■ Excerpt
──────────────────────────────
Giter Club home page Giter Club logo

Comments (14)

ArtificialOwl avatar ArtificialOwl commented on June 9, 2024 1

Next release will display more information about the time spent to index your files and the number of document scanned within the last 60 seconds.

Also, local test shows that indexing has been speed up by at least 25%.
I am running test on bigger files than you (15 MB per pdf) I think that indexing your small file should be even faster

from fulltextsearch.

SlavikCA avatar SlavikCA commented on June 9, 2024

Solr dashboard:
image

from fulltextsearch.

ArtificialOwl avatar ArtificialOwl commented on June 9, 2024

Yes, I am currently working on optimizing the commit during the indexin. The schema also will need a good clean.

But you should not have more than 1 process running the Solr Servlet.

Also, everything is in local ? you have no external storage ?

from fulltextsearch.

SlavikCA avatar SlavikCA commented on June 9, 2024

Yes, everything is local on that VM.

from fulltextsearch.
──────────────────────────────
■ Supplied records

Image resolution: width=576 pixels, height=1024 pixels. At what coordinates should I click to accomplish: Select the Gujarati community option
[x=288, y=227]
──────────────────────────────
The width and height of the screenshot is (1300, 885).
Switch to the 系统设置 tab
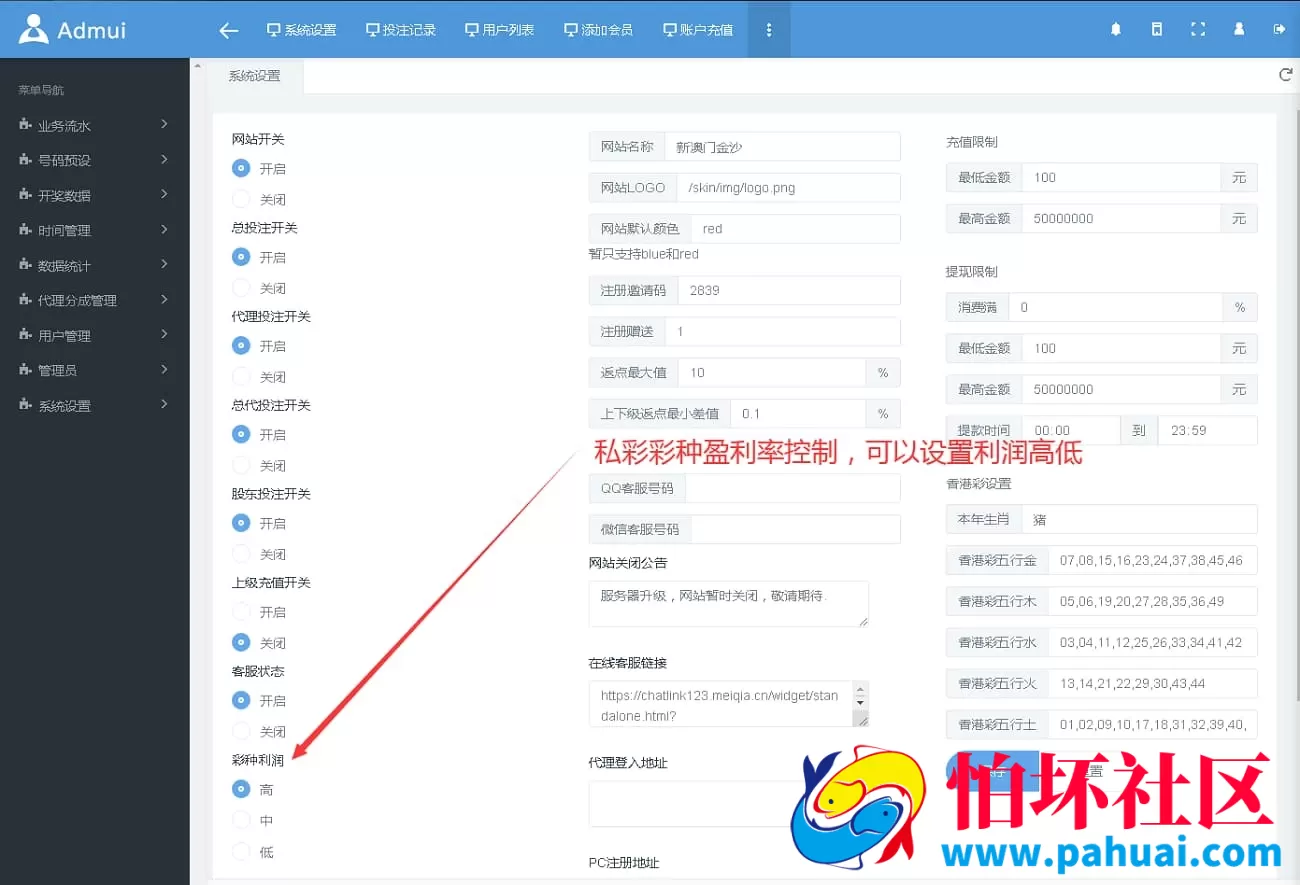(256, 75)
──────────────────────────────
Continue the forum thread on fulltextsearch indexing speed above, starting after its last comment.

■ Exercise response
Pant avatar Pant commented on June 9, 2024

I had the same problem and fixed by changing the Timeout option in Nextant settings, in Nextcloud.
nextant_timeout
I also had an other problem. While on first indexing and on normal start of solr the JVM memory limit was (by default) 512MB. To change the limit I edited /etc/init.d/solr at the last lines to this:

MEMRAM="-m 1024m"
if [ -n "$RUNAS" ]; then
su -c "SOLR_INCLUDE="$SOLR_ENV" "$SOLR_INSTALL_DIR/bin/solr" $SOLR_CMD $MEMRAM" - "$RUNAS"
else
SOLR_INCLUDE="$SOLR_ENV" "$SOLR_INSTALL_DIR/bin/solr" "$SOLR_CMD"
fi

from fulltextsearch.

SlavikCA avatar SlavikCA commented on June 9, 2024

For timeout, I'm using 30 seconds, - just like you have in the screenshot.

@Pant, the MEMRAM value - is it different from SOLR_HEAP, which suggested on this page?
In my case SOLR_HEAP set to 2048m. So, are you advising to increase MEMRAM, too?

from fulltextsearch.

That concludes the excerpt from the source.